With the right prep, materials, and techniques, successfully installing a backsplash is an achievable DIY project. Just take it step-by-step. Thorough planning, paying attention to details as you work, and having patience as products cure fully allows you to gain an eye-catching, long-lasting backsplash that protects your walls.
FAQs About Attaching Backsplash
Installing a new backsplash brings up many questions for DIYers. Here are answers to some frequently asked questions about properly attaching backsplash tile.
Is backerboard necessary for backsplash?
Yes, using backerboard is highly recommended as a base for any backsplash installation. Unlike drywall, backerboard is designed to stand up to prolonged moisture exposure. This water-resistant surface provides a stable, supportive foundation to attach backsplash tiles with mortar adhesives.

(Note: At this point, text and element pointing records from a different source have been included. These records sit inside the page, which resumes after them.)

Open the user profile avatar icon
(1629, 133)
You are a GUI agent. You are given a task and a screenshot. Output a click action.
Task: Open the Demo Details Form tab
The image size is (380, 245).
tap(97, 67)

Backerboard helps prevent loosening, cracking, mold, and other damage issues over time.
Can you attach backsplash directly to drywall?
It is not advised to attach backsplash tiles directly to drywall alone. While the initial install may seem fine, the drywall will eventually fail and lead to problems. The gypsum core of drywall quickly breaks down when subjected to moisture from splashes and spills. The paper facing can also peel away. Mold growth is another consequence of using drywall behind backsplashes.
What screws should be used for backerboard?
Backerboard is attached to wall studs with specialized backerboard screws. These feature a wide threading and smooth shanks. The threads offer extra grip strength, while the shank allows the backerboard to expand and contract minimally with temperature changes. Backerboard screws are available in lengths up to 2 1/2 inches for use with wood studs. Masonry screws work for attaching to metal framing.
How far apart do you screw backerboard?
For maximum strength and stability, backerboard screws should be placed every 8 inches across both horizontal and vertical stud lines. This means positioning screws at least every 8 inches around the perimeter of each backerboard sheet and down the middle at 8 inch intervals. Also use screws wherever backerboard seams meet. Sink screw heads flush, not countersunk, into the board.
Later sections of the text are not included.